The problem I'm facing now is that when I measure the performance of my Producer-Consumer pattern, I can see that the producer's running time massively increases and I don't understand why this is the case.
So far I mainly profiled my code and did micro-benchmarking yet the results did not lead me to the actual problem.
public class ProdCons {
static class Row {
String[] _cols;
Row() {
_cols = Stream.generate(() -> "Row-Entry").limit(5).toArray(String[]::new);
}
}
static class Producer {
private static final int N_ITER = 8000000;
final ExecutorService _execService;
final int _batchSize;
final Function<Row[], Consumer> _f;
Producer(final int batchSize, final int nThreads, Function<Row[], Consumer> f) throws InterruptedException {
_execService = Executors.newFixedThreadPool(nThreads);
_batchSize = batchSize;
_f = f;
// init all threads to exclude their generaration time
startThreads();
}
private void startThreads() throws InterruptedException {
List<Callable<Void>> l = Stream.generate(() -> new Callable<Void>() {
@Override
public Void call() throws Exception {
Thread.sleep(10);
return null;
}
}).limit(4).collect(Collectors.toList());
_execService.invokeAll(l);
}
long run() throws InterruptedException {
final long start = System.nanoTime();
int idx = 0;
Row[] batch = new Row[_batchSize];
for (int i = 0; i < N_ITER; i++) {
batch[idx++] = new Row();
if (idx == _batchSize) {
_execService.submit(_f.apply(batch));
batch = new Row[_batchSize];
idx = 0;
}
}
final long time = System.nanoTime() - start;
_execService.shutdownNow();
_execService.awaitTermination(100, TimeUnit.MILLISECONDS);
return time;
}
}
static abstract class Consumer implements Callable<String> {
final Row[] _rowBatch;
Consumer(final Row[] data) {
_rowBatch = data;
}
}
static class NoOpConsumer extends Consumer {
NoOpConsumer(Row[] data) {
super(data);
}
@Override
public String call() throws Exception {
return null;
}
}
static class SomeConsumer extends Consumer {
SomeConsumer(Row[] data) {
super(data);
}
@Override
public String call() throws Exception {
String res = null;
for (int i = 0; i < 1000; i++) {
res = "";
for (final Row r : _rowBatch) {
for (final String s : r._cols) {
res += s;
}
}
}
return res;
}
}
public static void main(String[] args) throws InterruptedException {
final int nRuns = 10;
long totTime = 0;
for (int i = 0; i < nRuns; i++) {
totTime += new Producer(100, 1, (data) -> new NoOpConsumer(data)).run();
}
System.out.println("Avg time with NoOpConsumer:\t" + (totTime / 1000000000d) / nRuns + "s");
totTime = 0;
for (int i = 0; i < nRuns; i++) {
totTime += new Producer(100, 1, (data) -> new SomeConsumer(data)).run();
}
System.out.println("Avg time with SomeConsumer:\t" + (totTime / 1000000000d) / nRuns + "s");
}
Actually, since the consumers run in different threads than the producer, I would expect that the running time of the producer is not effected by the Consumer's workload. However, running the program I get the following output
#1 Thread, #100 batch size
Avg time with NoOpConsumer: 0.7507254368s
Avg time with SomeConsumer: 1.5334749871s
Note that the time measurement does only measure the production time and not the consumer time and that not submitting any jobs requires on avg. ~0.6 secs.

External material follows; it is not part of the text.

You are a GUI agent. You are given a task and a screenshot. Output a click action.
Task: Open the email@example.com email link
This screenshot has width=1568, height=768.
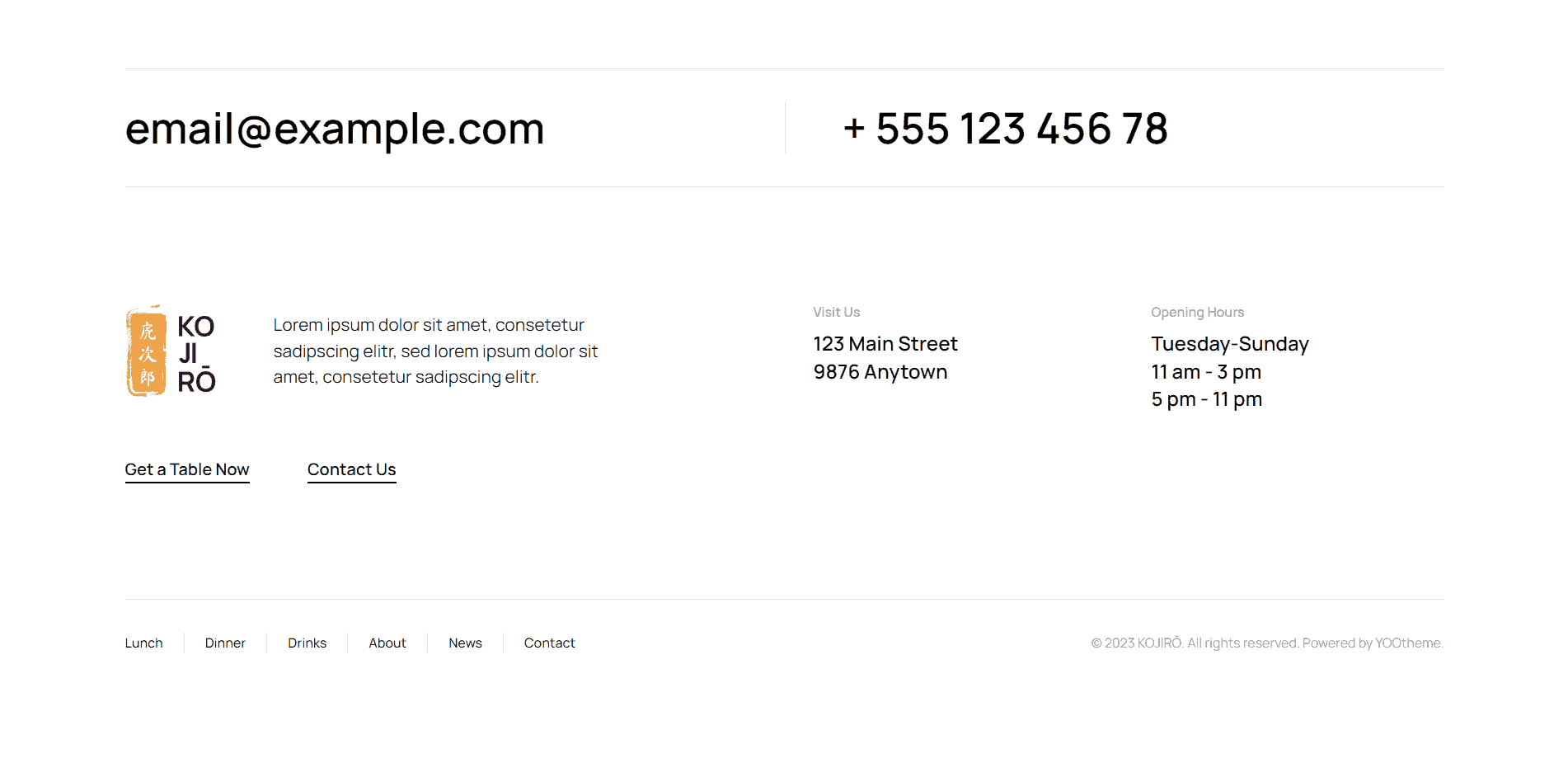click(335, 129)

Even more surprising is that when I increase the number of threads from 1 to 4, I get the following results (4-cores with hyperthreading).
#4 Threads, #100 batch size
Avg time with NoOpConsumer: 0.7741189636s
Avg time with SomeConsumer: 2.5561667638s
Am I doing something wrong? What am I missing? Currently I have to believe that the running time differences are due to context switches or anything related to my system.
Threads are not completely isolated from one another.
It looks like your SomeConsumer
class allocates a lot of memory, and this produces garbage collection work that is shared between all threads, including your producer thread.
It also accesses a lot of memory, which can knock the memory used by the producer out of L1 or L2 cache. Accessing real memory takes a lot longer than accessing cache, so this can make your producer take longer as well.
Note also that I didn't actually verify that you're measuring the producer time properly, and it's easy to make mistakes there.